[DATA TO USE — start]

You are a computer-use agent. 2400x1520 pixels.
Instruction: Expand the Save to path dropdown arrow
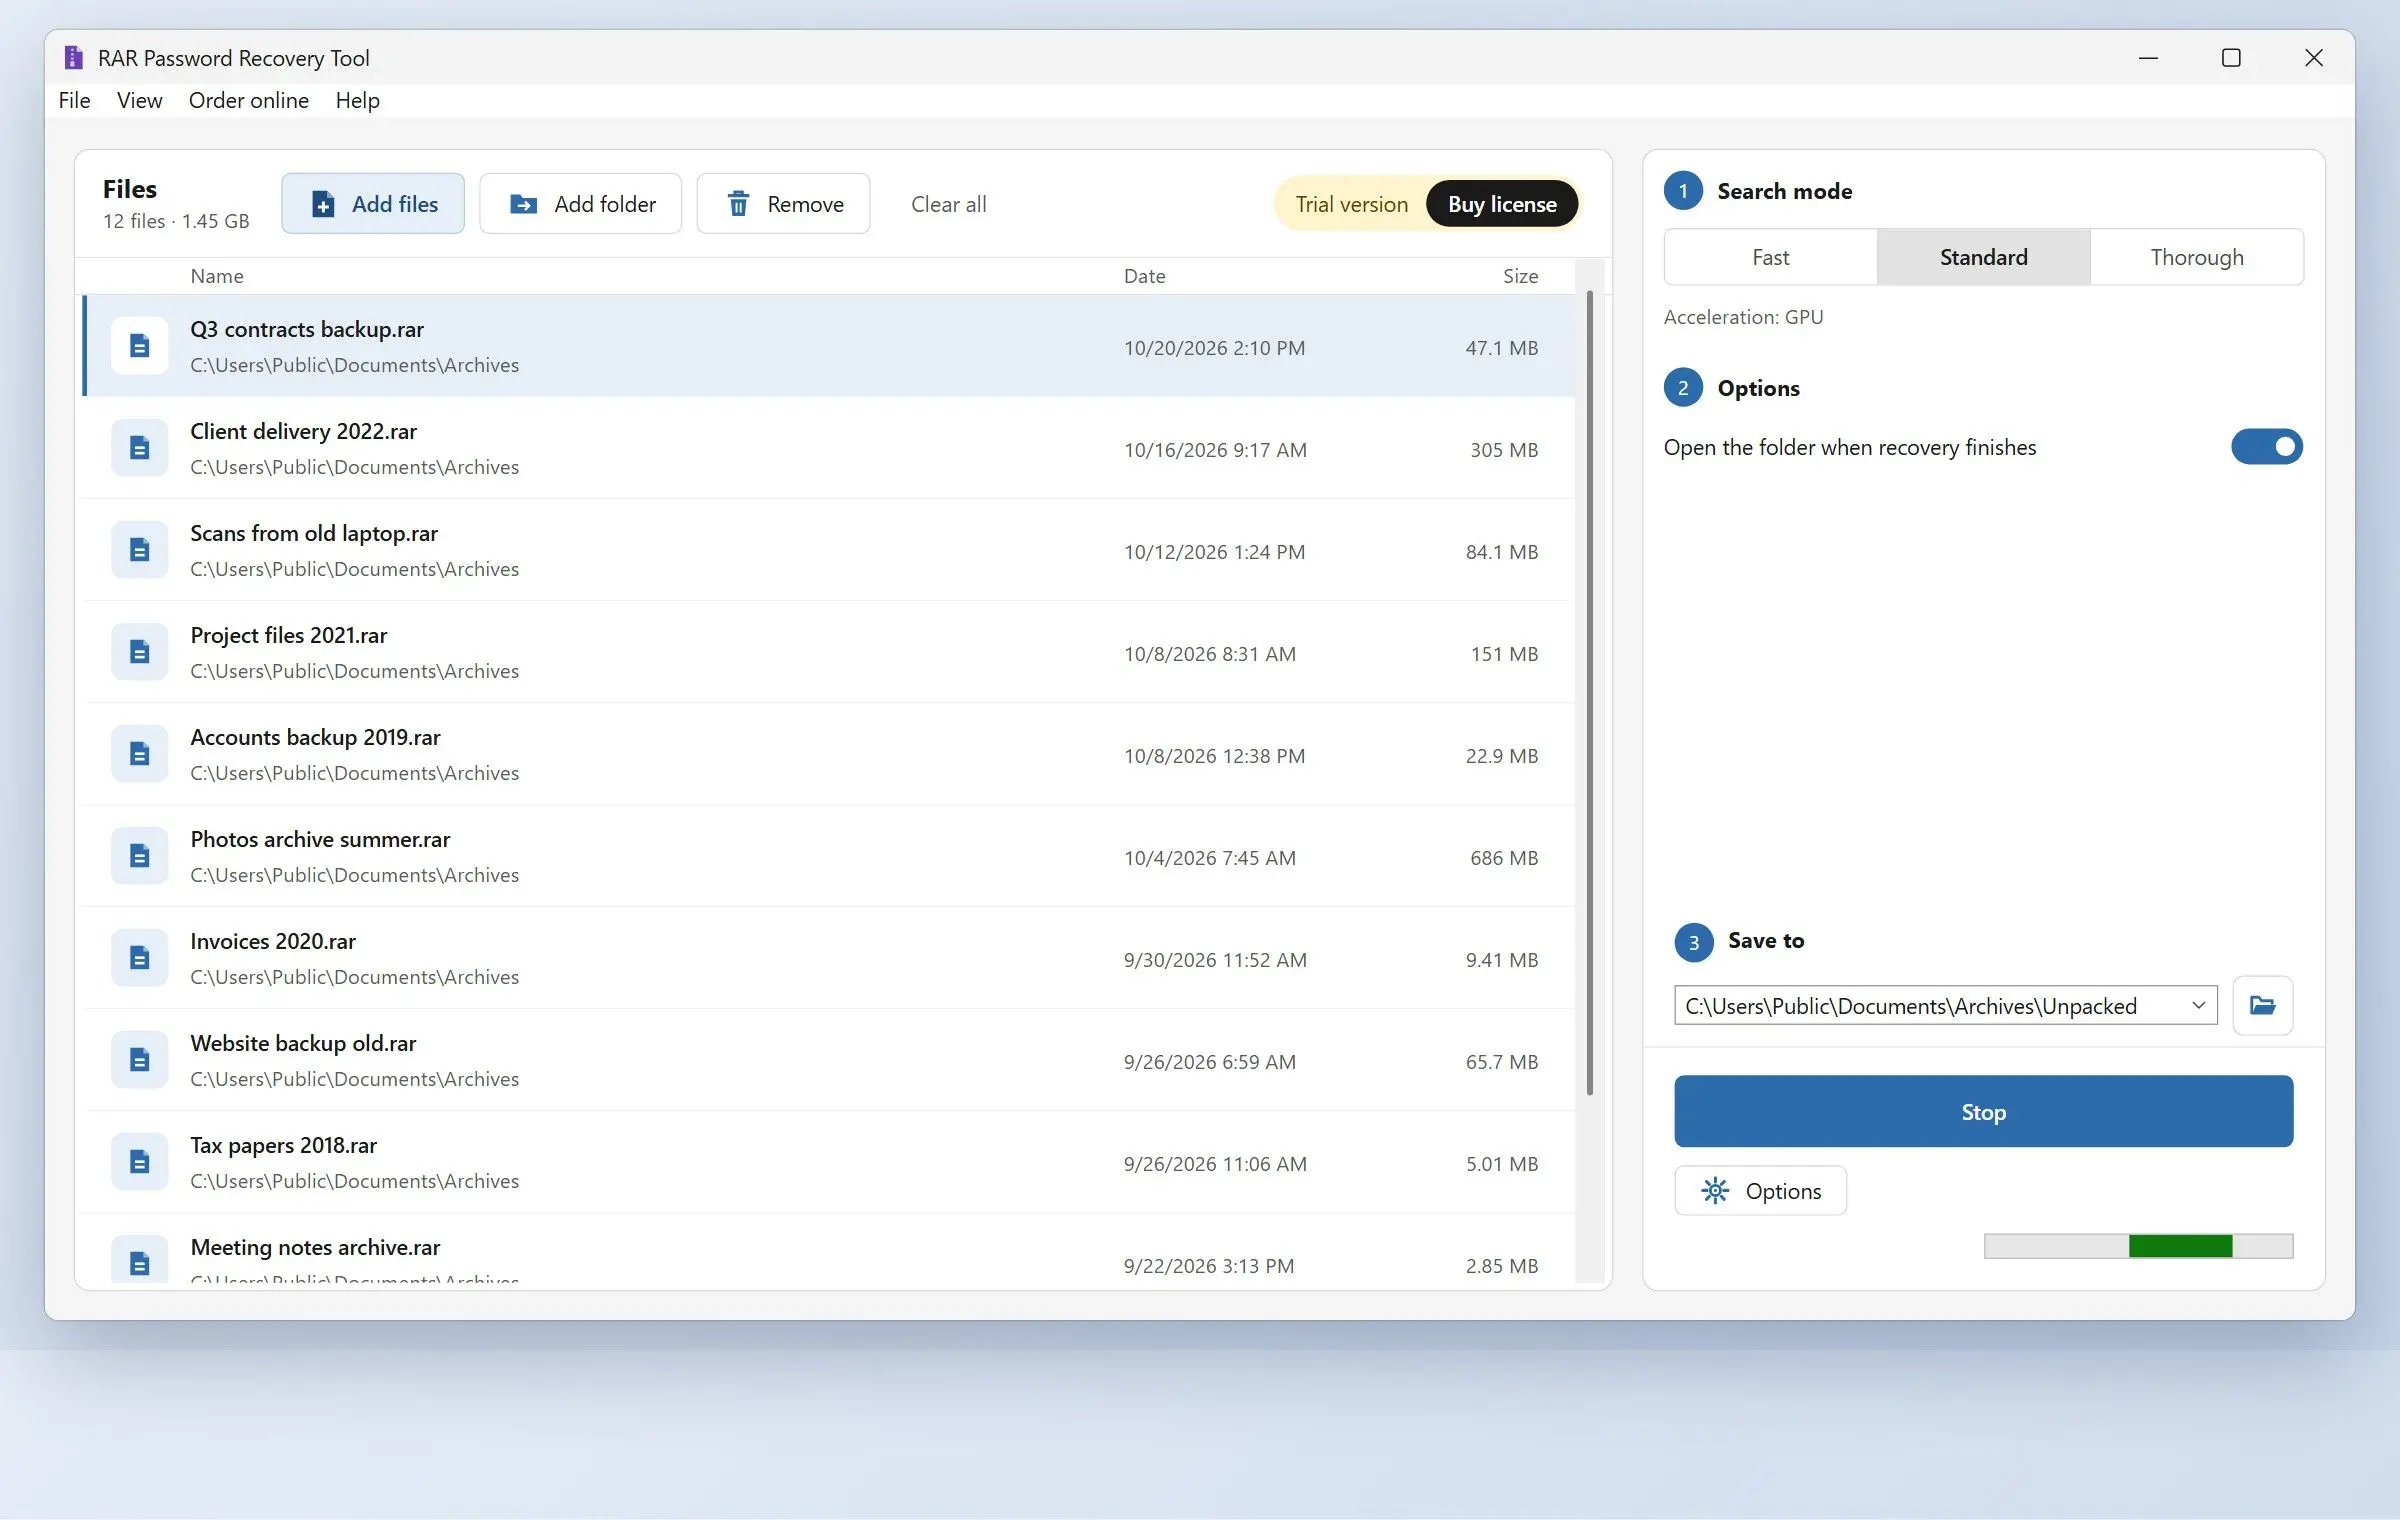2199,1005
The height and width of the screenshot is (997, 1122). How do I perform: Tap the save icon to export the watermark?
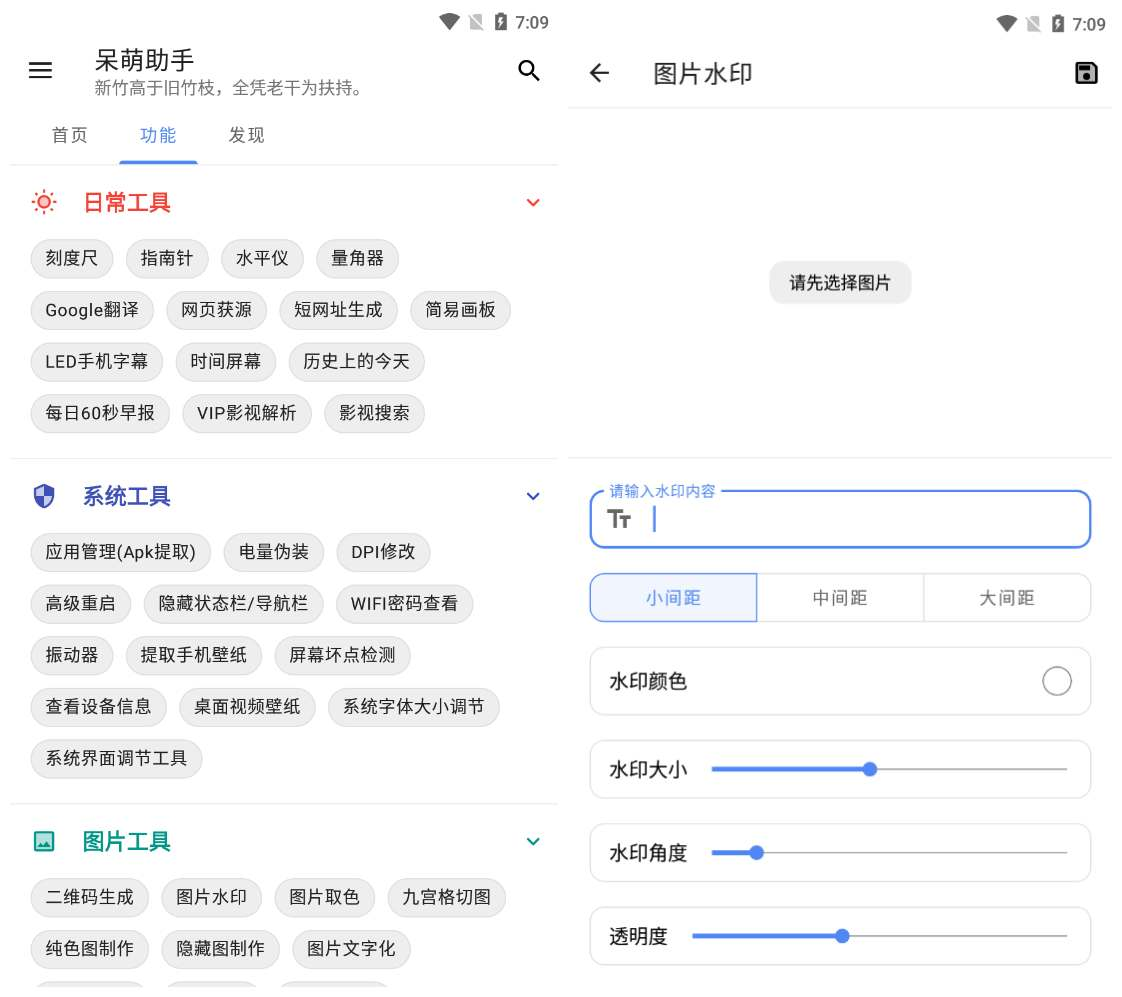click(1086, 73)
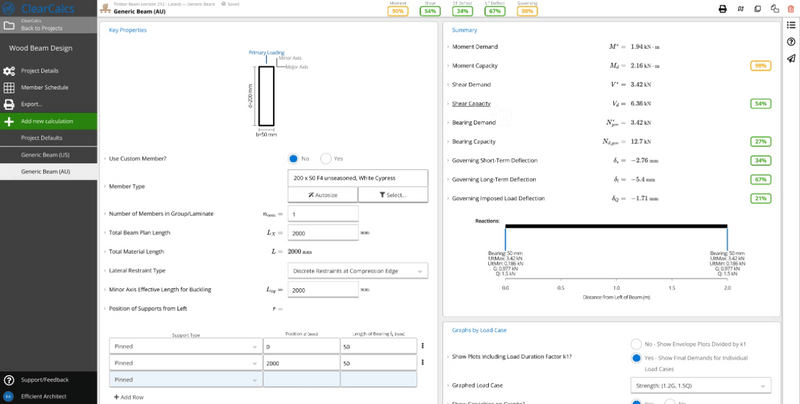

[DATA TO USE — finish]

▸ TASK REQUIREMENTS
Leave out every picture and copy the rest of the records exactly.

▸ TASK ANSWER
You are a computer-use agent. 2400x1520 pixels.
Instruction: Expand the Save to path dropdown arrow
2199,1005
The height and width of the screenshot is (997, 1122). How do I perform: Tap the save icon to export the watermark?
click(1086, 73)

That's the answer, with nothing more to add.